In his early career Waters penned the vaudeville sketches Their Chance (1917) and Chapter 46, Page 266 (1919) In 1920 Photoplay Magazine acknowledged his success as a young playwright at the age of 23. He worked as a display manager for Avedon, and contributed an article on display design for retail stores that was published in Advertising and Selling magazine in 1921. In 1922 two of his plays were allegedly accepted for production by A. H. Woods, Clay and A Match for Three. His play Just a Dash of Arsenic was staged in Cleveland in 1927 with a cast that included Roland Bottomley and Ernita Lascelles. With Katherine Haviland Taylor he co-authored the play The Taming of the Crew (1928). He had previously adapted Taylor's short story "Mrs. Upton Has Her Fling" into the play Good Gracious, Mother (1922).

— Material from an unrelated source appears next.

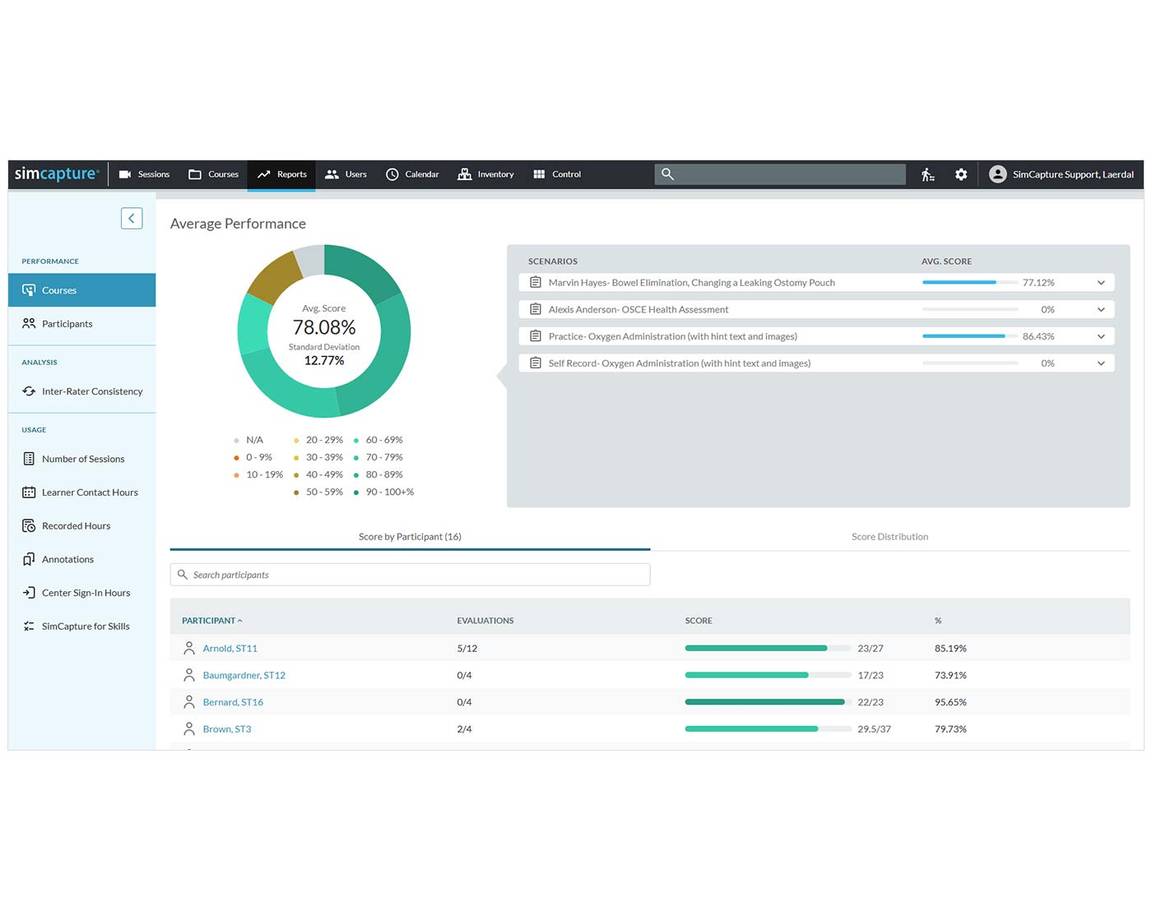The image size is (1152, 920).
Task: Open the Inventory menu item
Action: pos(485,174)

Waters co-wrote the play Little Orchid Annie with Charles Beahan. It was given its premiere on April 4, 1929 at the Mayan Theater in Los Angeles with Ruth Taylor in the title role. It was subsequently staged on Broadway at the Eltinge 42nd Street Theatre in 1930. His play The Ghost Parade premiered on Broadway at the Lyric Theatre on October 28, 1929. His play Matrimonial Madness premiered at a theatre in Eerie, Pennsylvania in 1930. Other plays penned by Waters included Oh Woman, Woman, She Cried for the Moon, Crackers in Bed, and Ballyhoo.

Waters died on 13 November 1964 at St. Vincent's Hospital in New York City at the age of 67. He had entered the hospital three weeks earlier after sustaining injuries from a fall at his home at 258 West 22d Street.